===== Records shown =====
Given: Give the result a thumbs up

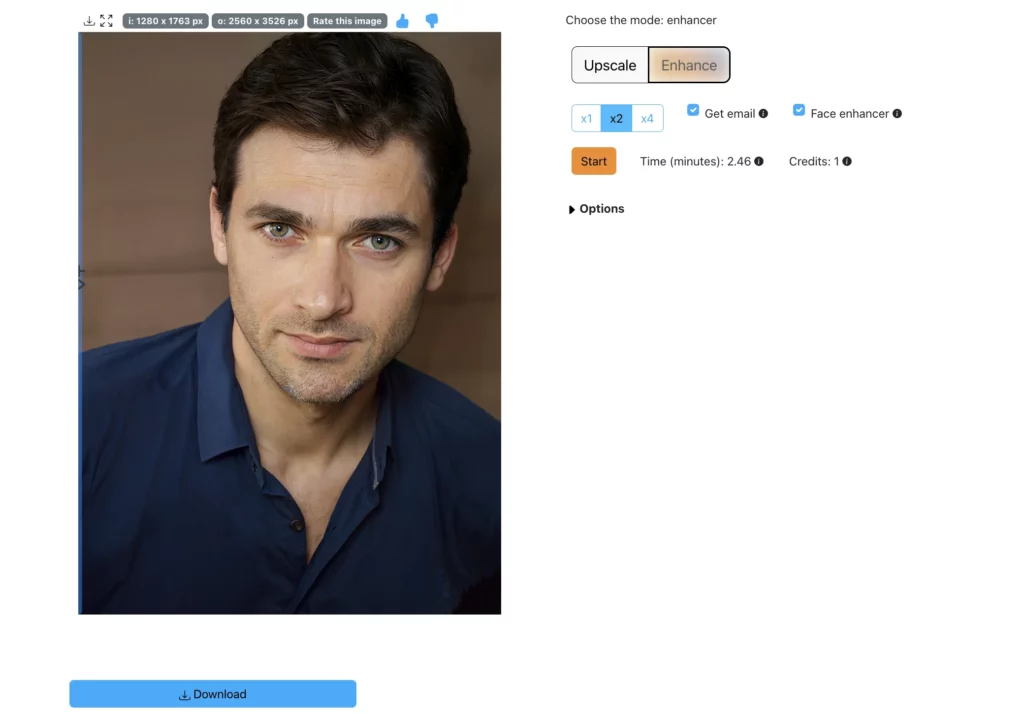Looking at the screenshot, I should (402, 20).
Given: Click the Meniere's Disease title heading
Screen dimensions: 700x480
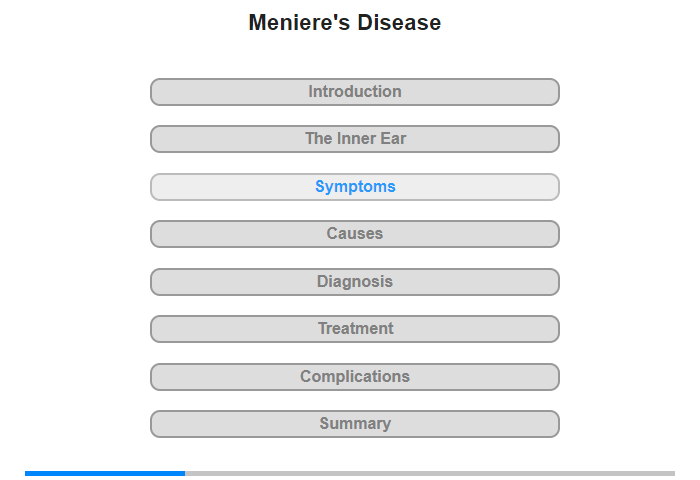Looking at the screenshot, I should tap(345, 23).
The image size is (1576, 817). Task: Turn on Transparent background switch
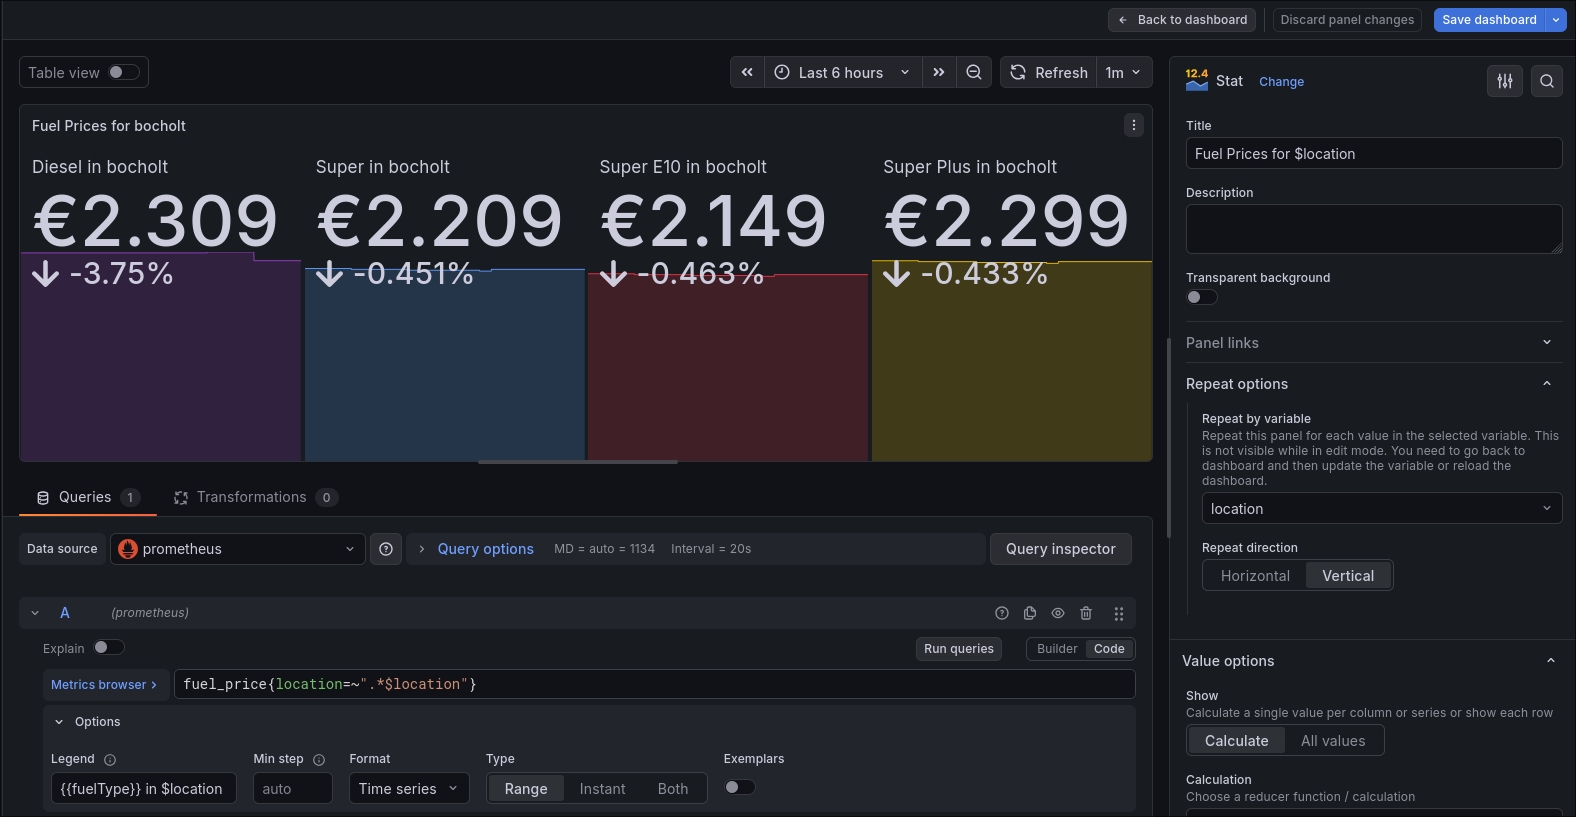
=====
[Aim of the exercise]: All of the entries above should be retyped exactly, with the pictures left out.

[Task response]:
Given: Give the result a thumbs up

Looking at the screenshot, I should (402, 20).
Given: Click the Meniere's Disease title heading
Screen dimensions: 700x480
Looking at the screenshot, I should tap(345, 23).
The image size is (1576, 817). Task: Turn on Transparent background switch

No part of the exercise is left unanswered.